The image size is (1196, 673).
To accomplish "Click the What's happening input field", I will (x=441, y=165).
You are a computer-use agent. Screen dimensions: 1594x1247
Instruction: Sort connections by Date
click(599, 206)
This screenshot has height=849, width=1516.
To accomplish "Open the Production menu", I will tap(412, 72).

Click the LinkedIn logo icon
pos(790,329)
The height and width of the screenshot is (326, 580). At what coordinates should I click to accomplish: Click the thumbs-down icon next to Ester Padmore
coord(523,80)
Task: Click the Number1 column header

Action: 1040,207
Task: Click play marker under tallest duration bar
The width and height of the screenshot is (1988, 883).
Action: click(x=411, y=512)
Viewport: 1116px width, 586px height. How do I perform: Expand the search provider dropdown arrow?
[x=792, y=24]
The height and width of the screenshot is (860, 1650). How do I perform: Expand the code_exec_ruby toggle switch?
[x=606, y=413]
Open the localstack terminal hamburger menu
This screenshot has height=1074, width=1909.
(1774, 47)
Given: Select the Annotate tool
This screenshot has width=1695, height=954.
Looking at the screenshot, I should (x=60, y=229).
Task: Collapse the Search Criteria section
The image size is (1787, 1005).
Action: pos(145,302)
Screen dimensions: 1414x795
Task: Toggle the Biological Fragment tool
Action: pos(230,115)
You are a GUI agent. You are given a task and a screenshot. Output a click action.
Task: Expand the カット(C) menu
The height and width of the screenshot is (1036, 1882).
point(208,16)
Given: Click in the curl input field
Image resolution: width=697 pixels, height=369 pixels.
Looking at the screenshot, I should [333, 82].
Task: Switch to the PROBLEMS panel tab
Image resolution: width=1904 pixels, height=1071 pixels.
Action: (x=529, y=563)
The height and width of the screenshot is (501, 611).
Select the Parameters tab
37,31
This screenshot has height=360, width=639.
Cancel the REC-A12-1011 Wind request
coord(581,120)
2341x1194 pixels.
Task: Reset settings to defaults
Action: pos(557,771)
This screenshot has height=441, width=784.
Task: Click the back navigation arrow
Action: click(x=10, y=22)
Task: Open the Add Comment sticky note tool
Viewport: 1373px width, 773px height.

━━━

ABOUT THIS TASK:
Respond with the exact lines running from the one that contains "Given: Click in the curl input field" through the last line of the data above, and no other lines.

SOLUTION TO THIS EXERCISE:
Given: Click in the curl input field
Image resolution: width=697 pixels, height=369 pixels.
Looking at the screenshot, I should [333, 82].
Task: Switch to the PROBLEMS panel tab
Image resolution: width=1904 pixels, height=1071 pixels.
Action: (x=529, y=563)
The height and width of the screenshot is (501, 611).
Select the Parameters tab
37,31
This screenshot has height=360, width=639.
Cancel the REC-A12-1011 Wind request
coord(581,120)
2341x1194 pixels.
Task: Reset settings to defaults
Action: pos(557,771)
This screenshot has height=441, width=784.
Task: Click the back navigation arrow
Action: click(x=10, y=22)
Task: Open the Add Comment sticky note tool
Viewport: 1373px width, 773px height.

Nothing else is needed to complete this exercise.